UK politics: the Paterson interview

Richard North, 08/12/2012  


Tel 307-pat.jpg

The man dubbed the "unknown Cabinet minister" comes out into the open today with a stinging rebuke for the "instant outers", telling us that we can't just tear up all the EU legislation and walk away from it.

As secretary of state for Defra, he is only too well aware that, in his department alone there are 40,000 pages of environmental regulations that originate somehow in the European Union. "You can’t just chainsaw them", he says. "You would still need laws to regulate the health of farms and the safety of abattoirs".

This is a man who tells us his views on Britain and the EU are well known. He is counted among those around the Cabinet table who would opt for the exit. Furthermore, he genuinely holds that position, and has done so for many years, arguing that "we'd do a lot better if we made a lot more laws locally in our own Parliament".

Paterson also has a better idea of what is happening than many. He points to what is going on as a result of the euro crisis: the EU is forging ahead with integration as a way of saving the single currency and the European project.

Far from Britain leaving the EU, it will be the EU leaving Britain, he says. "If in order to resolve the Euro crisis there has to be this new arrangement that’s effectively creating a new country … from which we're excluded, [then] we want to get our country back which means making our laws in our own Parliament". 

That is the nub of the issue. It is why it makes sense to wait a little until the fog over the Channel clears and we can see the shape of the new entity. That will tend to polarise public opinion here, and make it more likely that independence would be acceptable to the majority.

If we had a referendum now, Paterson believes ,we could well lose it. He prefers instead to pursue was his department's audit of EU competences, consultation on which was launched two weeks ago. This is the first time we have ever looked at how we are governed in this country, he says, the results of which he is sure will shape the future debate on the EU.

That "we want our country back", Brogan writes in his piece, is a phrase that will echo loudly with all those who have been clamouring for David Cameron to give the British people a chance to do just that in an "in-out" referendum. 

The Prime Minister is due to set out his thinking in a major speech in the next few weeks. Paterson, argues that the British public feel dangerously isolated from the European process. "It doesn't matter how you vote, you'll still have whatever directive you don’t like imposed upon you". 
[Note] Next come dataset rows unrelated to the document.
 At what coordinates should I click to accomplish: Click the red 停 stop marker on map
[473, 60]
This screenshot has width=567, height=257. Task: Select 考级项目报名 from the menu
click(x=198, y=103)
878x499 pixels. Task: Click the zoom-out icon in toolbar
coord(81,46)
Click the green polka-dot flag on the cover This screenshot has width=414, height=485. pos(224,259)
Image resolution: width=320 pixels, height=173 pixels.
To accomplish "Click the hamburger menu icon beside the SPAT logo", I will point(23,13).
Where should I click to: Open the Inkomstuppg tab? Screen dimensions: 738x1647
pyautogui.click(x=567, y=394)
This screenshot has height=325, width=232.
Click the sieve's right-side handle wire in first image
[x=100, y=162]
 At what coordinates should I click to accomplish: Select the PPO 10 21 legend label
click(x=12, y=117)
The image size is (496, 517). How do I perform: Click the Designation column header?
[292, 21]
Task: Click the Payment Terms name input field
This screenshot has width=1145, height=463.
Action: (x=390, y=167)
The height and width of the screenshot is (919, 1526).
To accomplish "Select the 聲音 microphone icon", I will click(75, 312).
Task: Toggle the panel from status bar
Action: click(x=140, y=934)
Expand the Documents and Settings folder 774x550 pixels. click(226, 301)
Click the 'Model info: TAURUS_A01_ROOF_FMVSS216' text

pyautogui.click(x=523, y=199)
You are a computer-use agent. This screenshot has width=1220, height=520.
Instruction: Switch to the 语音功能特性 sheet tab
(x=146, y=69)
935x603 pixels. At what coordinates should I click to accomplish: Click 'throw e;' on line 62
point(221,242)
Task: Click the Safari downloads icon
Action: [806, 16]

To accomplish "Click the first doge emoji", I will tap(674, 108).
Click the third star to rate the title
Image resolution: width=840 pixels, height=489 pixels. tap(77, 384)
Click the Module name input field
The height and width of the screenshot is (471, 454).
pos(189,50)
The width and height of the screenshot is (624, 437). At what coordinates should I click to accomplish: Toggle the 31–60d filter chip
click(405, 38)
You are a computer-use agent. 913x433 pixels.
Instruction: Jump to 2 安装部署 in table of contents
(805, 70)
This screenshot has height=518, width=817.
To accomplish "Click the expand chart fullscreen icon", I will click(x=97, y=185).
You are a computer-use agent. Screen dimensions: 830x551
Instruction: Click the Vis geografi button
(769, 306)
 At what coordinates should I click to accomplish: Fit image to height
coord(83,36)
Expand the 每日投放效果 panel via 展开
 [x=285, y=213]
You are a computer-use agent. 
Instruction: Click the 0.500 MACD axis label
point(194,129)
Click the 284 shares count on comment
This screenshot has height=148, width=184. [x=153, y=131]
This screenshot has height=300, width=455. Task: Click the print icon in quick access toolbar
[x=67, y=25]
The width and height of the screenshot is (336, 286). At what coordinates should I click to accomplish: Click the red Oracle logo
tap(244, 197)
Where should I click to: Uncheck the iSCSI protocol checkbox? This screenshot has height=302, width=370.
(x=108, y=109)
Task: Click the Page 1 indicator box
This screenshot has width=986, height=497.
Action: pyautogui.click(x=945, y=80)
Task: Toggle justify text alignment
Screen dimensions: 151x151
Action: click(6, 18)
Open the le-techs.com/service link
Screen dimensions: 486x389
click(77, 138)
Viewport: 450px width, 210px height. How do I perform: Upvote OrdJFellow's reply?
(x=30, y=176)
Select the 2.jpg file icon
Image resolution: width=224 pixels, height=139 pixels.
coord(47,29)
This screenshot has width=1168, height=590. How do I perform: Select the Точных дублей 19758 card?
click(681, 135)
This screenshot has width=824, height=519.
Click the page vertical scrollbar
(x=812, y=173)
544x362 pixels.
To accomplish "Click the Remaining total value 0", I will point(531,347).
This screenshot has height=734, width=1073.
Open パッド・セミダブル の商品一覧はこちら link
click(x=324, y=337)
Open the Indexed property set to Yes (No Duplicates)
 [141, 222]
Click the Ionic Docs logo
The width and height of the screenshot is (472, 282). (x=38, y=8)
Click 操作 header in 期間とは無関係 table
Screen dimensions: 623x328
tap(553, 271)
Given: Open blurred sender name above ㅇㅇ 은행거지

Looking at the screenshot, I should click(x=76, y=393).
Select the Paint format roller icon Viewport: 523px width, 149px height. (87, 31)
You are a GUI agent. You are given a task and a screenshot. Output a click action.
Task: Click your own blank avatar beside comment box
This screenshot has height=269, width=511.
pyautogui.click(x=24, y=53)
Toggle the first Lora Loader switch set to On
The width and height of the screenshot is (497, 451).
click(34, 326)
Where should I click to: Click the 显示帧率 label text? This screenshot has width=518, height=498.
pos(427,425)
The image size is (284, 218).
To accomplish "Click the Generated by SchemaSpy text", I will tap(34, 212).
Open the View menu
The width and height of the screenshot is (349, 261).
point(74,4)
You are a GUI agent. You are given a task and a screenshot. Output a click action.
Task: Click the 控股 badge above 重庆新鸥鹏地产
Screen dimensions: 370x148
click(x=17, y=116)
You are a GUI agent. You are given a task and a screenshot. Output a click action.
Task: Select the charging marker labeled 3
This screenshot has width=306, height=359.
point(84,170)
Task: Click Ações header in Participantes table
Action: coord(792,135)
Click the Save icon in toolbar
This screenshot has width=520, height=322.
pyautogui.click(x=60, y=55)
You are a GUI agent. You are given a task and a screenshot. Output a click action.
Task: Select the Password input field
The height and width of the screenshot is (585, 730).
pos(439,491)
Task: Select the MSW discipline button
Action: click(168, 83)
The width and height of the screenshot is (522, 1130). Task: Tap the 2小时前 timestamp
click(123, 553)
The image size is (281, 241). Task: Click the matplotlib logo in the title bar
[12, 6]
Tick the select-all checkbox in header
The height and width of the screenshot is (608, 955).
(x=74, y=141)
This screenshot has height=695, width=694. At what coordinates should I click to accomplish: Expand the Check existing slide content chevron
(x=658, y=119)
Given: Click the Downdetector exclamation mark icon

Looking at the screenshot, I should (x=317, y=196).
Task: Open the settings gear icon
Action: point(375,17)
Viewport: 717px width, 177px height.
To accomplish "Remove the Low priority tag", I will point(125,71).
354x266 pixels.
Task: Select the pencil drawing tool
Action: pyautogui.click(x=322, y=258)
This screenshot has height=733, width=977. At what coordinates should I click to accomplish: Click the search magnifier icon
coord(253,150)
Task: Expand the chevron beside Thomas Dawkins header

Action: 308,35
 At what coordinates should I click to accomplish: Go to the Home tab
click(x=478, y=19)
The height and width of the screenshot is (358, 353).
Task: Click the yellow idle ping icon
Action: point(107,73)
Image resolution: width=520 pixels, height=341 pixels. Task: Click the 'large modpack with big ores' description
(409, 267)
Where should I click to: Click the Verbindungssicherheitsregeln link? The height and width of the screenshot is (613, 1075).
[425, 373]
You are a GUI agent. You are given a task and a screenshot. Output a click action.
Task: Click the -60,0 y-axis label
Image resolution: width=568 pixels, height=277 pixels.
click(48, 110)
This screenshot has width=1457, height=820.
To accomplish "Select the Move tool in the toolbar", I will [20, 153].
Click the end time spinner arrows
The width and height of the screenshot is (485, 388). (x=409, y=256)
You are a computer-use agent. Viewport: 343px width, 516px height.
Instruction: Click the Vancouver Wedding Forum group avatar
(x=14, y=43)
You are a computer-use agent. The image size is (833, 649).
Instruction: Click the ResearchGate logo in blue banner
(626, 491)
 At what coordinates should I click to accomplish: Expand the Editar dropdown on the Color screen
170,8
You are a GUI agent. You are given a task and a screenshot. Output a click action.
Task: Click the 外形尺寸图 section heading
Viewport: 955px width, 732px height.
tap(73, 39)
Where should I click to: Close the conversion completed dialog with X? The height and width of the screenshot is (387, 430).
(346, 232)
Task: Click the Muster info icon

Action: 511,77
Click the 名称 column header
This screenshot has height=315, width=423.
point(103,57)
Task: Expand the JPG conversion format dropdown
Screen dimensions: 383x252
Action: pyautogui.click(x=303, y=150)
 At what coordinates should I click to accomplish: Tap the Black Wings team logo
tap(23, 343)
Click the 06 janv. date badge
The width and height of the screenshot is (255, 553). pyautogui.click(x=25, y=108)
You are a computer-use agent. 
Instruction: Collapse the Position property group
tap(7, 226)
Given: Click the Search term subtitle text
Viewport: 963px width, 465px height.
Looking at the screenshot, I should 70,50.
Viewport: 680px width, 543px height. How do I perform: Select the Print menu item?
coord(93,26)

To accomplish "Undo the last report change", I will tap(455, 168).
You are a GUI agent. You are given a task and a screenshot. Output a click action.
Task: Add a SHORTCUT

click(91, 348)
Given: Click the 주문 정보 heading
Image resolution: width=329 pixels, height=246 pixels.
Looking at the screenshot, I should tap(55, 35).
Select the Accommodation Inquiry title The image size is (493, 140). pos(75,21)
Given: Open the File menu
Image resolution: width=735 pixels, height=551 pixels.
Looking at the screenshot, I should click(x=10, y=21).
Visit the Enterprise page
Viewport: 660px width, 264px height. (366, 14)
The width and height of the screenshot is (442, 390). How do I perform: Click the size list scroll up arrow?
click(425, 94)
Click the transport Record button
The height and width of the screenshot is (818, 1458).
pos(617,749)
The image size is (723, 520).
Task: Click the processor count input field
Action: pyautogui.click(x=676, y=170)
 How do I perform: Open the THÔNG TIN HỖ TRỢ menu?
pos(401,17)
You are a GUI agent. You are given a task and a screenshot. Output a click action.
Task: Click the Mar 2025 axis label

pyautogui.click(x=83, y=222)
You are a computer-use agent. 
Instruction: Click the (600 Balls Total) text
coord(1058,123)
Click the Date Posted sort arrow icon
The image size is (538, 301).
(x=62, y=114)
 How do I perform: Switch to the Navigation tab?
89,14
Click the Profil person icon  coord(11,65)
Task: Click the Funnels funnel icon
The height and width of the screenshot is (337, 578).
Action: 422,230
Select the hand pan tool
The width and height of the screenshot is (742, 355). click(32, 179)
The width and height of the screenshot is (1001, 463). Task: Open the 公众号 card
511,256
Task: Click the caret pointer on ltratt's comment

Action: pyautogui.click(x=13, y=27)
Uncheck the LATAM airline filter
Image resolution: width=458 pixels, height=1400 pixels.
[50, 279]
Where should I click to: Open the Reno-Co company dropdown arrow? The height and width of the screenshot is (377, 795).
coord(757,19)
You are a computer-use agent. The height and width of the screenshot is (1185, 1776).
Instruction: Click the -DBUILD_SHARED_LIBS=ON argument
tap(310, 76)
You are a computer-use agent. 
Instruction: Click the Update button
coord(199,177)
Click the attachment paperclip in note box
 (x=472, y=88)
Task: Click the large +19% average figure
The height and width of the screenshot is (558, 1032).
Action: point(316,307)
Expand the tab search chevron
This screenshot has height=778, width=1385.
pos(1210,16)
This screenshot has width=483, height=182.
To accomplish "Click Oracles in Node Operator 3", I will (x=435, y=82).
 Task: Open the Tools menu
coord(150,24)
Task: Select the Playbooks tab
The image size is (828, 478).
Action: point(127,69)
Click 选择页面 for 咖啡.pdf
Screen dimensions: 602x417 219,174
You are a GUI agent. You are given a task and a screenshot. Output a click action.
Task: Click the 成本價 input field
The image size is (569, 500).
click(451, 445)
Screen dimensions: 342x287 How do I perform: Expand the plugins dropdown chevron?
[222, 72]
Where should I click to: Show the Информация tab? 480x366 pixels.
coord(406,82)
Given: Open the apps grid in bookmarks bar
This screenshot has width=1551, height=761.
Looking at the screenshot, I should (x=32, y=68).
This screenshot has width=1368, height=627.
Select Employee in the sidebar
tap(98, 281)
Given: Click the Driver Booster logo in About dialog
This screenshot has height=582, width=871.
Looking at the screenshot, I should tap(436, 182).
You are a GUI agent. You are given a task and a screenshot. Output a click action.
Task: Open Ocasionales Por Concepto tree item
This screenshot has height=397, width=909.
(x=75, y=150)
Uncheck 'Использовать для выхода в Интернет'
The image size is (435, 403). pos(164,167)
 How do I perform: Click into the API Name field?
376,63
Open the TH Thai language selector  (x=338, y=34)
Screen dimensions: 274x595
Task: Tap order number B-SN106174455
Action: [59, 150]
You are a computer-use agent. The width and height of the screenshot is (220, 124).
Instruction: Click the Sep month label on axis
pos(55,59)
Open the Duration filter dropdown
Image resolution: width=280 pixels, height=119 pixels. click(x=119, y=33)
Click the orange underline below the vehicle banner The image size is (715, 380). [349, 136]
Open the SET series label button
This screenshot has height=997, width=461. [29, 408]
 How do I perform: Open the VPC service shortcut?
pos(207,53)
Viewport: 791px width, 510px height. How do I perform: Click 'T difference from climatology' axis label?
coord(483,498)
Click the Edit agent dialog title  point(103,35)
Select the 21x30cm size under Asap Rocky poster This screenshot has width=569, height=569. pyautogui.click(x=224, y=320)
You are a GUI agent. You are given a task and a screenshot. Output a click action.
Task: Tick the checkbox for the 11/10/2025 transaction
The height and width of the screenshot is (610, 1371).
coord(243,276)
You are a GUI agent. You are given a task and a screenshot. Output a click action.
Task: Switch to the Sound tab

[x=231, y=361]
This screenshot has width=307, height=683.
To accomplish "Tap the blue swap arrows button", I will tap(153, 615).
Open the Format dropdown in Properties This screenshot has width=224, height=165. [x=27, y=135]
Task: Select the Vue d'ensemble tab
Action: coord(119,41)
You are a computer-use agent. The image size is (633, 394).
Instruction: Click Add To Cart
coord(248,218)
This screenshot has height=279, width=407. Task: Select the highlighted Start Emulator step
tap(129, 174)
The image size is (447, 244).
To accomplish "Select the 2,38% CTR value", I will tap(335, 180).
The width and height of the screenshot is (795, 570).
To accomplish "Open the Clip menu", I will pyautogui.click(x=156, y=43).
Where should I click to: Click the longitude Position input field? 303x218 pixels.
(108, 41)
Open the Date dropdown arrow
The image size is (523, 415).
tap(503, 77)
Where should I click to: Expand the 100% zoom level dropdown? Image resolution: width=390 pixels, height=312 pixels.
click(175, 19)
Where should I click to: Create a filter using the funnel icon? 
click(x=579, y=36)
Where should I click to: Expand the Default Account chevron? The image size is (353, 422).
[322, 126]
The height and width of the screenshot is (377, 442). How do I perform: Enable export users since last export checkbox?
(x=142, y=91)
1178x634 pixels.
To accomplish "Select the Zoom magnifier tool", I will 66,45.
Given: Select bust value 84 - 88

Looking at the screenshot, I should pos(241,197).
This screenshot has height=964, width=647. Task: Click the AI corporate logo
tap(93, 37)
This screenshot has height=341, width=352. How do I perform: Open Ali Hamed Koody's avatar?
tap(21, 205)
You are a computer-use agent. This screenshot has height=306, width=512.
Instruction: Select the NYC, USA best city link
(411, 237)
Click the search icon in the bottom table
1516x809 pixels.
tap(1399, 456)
Nevertheless, he stresses that the "Doomsday Book" audit of EU competences is an important step towards negotiating our exit. "Everyone talks about Europe, but this isn't Europe at all", he tells us. "This is our day-to-day government, this is how we run things". Paterson gets "fed up with the E-word" though. He declares: "This is not about Europe. This is about how we run our country on a day-to-day basis".

He looks beyond the EU and sees prospects for trade with the Anglosphere, and with the giants of China and India. The world is evolving fast, and so is the EU. Britain's relationship with the EU will evolve too. "They are going to leave us… [the Commission] has come up with a very clear plan for what is effectively a new country".

Likewise, he asserts, we must come up with our own plan for how Britain will manage its own affairs when the EU does leave us, and it is that which must be put to the country.

And, while he has plenty to say on the other matters for which his department is responsible, from the moment he took over at Defra, "Europe" has dominated his in-tray. And, having written a landmark study in Opposition on the Common Fisheries Policy, he is well equipped to understand the detailed technical issues.

He is particularly scathing about this "disaster" that is depleting our waters and driving British fishermen out of business. If the Tories were in power alone, he would be arguing for withdrawal from the CFP. That said, the Coalition appears to be on course to secure a ban on discards by which "perfectly good fish" are dumped dead overboard because they don't count towards the quota.

There speaks a politician having to deal with real-world politics. Those distant from power can readily indulge in their fantasies about repealing the ECA and walking away from the EU overnight, but in Owen Paterson, we have a minister who has taken the time and trouble to explore the practicalities involved in standing on our own two feet. 

It took him two years to produce his study on fisheries and he is conscious that it would take many more years to thrash out a workable policy. And as the debate on the EU intensifies, we will be hearing more of this practical approach, making it all the more probable that this "unknown" minister will not be unknown for very much longer - even despite the Independent.